Erano in centinaia ieri sulla Route 60 che attraversa Huwara a seguire la salma di Labib Dhamidi, 19 anni, ucciso giovedì sera durante un nuovo raid di coloni israeliani in questo villaggio divenuto un luoghi a più alta tensione della Cisgiordania occupata. Esercito e polizia di Israele, dopo un lancio di pietre da parte dei manifestanti, sono intervenuti con forza facendo, secondo la Mezzaluna rossa, 51 feriti, tre dei quali da proiettili veri alle gambe.

I palestinesi insistono. Ad uccidere Dhamidi, dicono, sono stati colpi sparati dai coloni e non dai soldati israeliani che li proteggevano durante l’incursione nel villaggio palestinese che verrà ricordata a lungo. Si è rischiato infatti un pogrom come quello di fine febbraio quando ad Huwara furono date alle fiamme decine di automobili e abitazioni palestinesi. Guidati da un deputato alla Knesset, Zvi Sukkot, i coloni sono giunti ad Huwara per vendicarsi dei colpi sparati ore prima da un palestinese contro un’auto israeliana (non ci sono state vittime). Prima si sono sfogati lanciando pietre contro negozi e case provocando danni gravi. Poi hanno montato al centro del villaggio palestinese un’ampia tenda per la festività ebraica dei Tabernacoli, dove hanno recitato preghiere nel cuore della notte. Infine, Zvi Sukkot ha allestito assieme a un centinaio di coloni un suo «ufficio parlamentare», sempre nel centro del villaggio. La reazione dei palestinesi è arrivata subito. Decine di giovani hanno affrontato gli occupanti con lanci di pietre. A quel punto sono partiti i colpi che hanno ucciso Dhamidi. Per i testimoni non ci sono dubbi. A spararli sono stati i coloni, come lo scorso febbraio quando fu ucciso un abitante in un villaggio vicino.

Prima dell’uccisione di Dhamidi, il ministro israeliano della Sicurezza Itamar Ben-Gvir, uno dei leader dell’estrema destra, ha commentato la decisione dell’esercito di imporre la chiusura a tutti i negozi di Huwara con queste parole: «Le nostre vite hanno la priorità sulla libertà di movimento e di commercio dei palestinesi.

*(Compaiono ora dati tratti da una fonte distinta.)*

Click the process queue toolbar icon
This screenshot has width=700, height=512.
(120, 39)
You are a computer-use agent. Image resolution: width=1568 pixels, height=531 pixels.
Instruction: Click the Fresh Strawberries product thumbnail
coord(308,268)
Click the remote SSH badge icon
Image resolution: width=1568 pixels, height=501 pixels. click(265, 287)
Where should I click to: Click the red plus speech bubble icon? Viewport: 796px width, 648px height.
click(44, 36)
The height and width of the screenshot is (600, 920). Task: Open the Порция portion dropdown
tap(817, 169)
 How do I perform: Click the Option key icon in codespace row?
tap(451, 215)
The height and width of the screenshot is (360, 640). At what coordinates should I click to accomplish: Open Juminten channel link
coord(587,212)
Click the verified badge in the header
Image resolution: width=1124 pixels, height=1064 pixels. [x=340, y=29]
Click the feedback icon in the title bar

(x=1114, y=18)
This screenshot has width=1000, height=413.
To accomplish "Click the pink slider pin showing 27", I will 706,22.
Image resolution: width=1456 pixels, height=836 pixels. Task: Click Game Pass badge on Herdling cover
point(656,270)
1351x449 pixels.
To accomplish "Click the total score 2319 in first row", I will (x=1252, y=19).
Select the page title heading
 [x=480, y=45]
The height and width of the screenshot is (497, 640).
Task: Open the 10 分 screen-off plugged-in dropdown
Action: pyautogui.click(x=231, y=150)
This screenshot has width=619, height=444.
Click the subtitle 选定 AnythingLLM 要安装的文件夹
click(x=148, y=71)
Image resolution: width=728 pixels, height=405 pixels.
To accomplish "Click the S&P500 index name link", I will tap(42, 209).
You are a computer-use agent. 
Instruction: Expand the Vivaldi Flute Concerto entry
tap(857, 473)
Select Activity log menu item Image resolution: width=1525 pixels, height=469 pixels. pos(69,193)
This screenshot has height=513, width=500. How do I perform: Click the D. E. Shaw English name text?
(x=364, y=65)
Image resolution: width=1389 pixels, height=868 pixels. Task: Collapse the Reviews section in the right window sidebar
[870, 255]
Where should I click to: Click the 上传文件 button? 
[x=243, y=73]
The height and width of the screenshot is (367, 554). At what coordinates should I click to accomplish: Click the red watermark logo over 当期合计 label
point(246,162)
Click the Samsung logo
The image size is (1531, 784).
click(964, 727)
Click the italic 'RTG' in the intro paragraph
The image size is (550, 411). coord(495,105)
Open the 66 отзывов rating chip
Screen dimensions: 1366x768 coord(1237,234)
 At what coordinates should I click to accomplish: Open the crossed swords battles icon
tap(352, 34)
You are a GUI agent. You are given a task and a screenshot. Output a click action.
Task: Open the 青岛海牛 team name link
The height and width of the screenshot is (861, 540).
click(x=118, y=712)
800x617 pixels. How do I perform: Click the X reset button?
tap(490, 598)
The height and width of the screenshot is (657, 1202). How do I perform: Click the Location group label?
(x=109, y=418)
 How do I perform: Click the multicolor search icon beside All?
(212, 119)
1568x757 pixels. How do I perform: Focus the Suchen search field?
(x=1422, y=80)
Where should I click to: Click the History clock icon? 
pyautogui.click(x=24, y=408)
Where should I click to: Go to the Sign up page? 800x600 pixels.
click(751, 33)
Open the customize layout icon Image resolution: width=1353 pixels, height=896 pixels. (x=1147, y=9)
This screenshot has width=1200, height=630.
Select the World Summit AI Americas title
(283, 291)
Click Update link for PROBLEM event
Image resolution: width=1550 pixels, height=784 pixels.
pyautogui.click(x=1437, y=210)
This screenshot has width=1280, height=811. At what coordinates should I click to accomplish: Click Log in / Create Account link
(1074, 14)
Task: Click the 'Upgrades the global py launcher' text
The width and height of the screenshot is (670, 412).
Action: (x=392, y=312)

Continueremo a dire questa verità e lavoreremo attivamente per attuarla». Non è la prima volta che Ben Gvir scrive o pronuncia queste parole. Nelle settimane passate aveva fatto le stesse dichiarazioni su una tv nazionale suscitando lo sdegno persino degli Stati uniti, il principale alleato di Israele.

Ben Gvir non è solo. Il ministro delle Finanze Bezalel Smotrich, un altro esponente di punta della destra più radicale, ha esortato esercito e polizia a reagire aumentando l’uso della forza contro i palestinesi sotto occupazione. Smotrich, accompagnato proprio dal deputato Zvi Sukkot, dal capo del consiglio regionale delle colonie Yossi Dagan, da un membro del partito di maggioranza Likud, ha chiesto che i negozi di Huwara siano obbligati a restare chiusi finché non verranno completati i lavori di una strada alternativa, solo per i coloni. Il ministro delle Finanze ha anche attaccato il premier Netanyahu e il suo collega alla Difesa Yoav Galant, «colpevoli» di aver ordinato la chiusura della Route 60 durante i funerali di Dhamidi, bloccando il passaggio dei coloni.

Cresce l’attesa in queste ore per l’udienza dei giudici della Corte di Rishon Lezion chiamata a decidere sul caso di Khaled El Qaisi, 27 anni, arrestato da Israele il 31 agosto. Domenica scorsa, dopo averlo tenuto in custodia cautelare per un mese senza accuse, i giudici avevano ordinato la liberazione condizionata dello studente italo-palestinese che negli ultimi giorni è rimasto a casa di un parente a Betlemme. La famiglia in Italia spera che El Qaisi domani sia prosciolto e lasciato tornare a Roma dove vive da molti anni.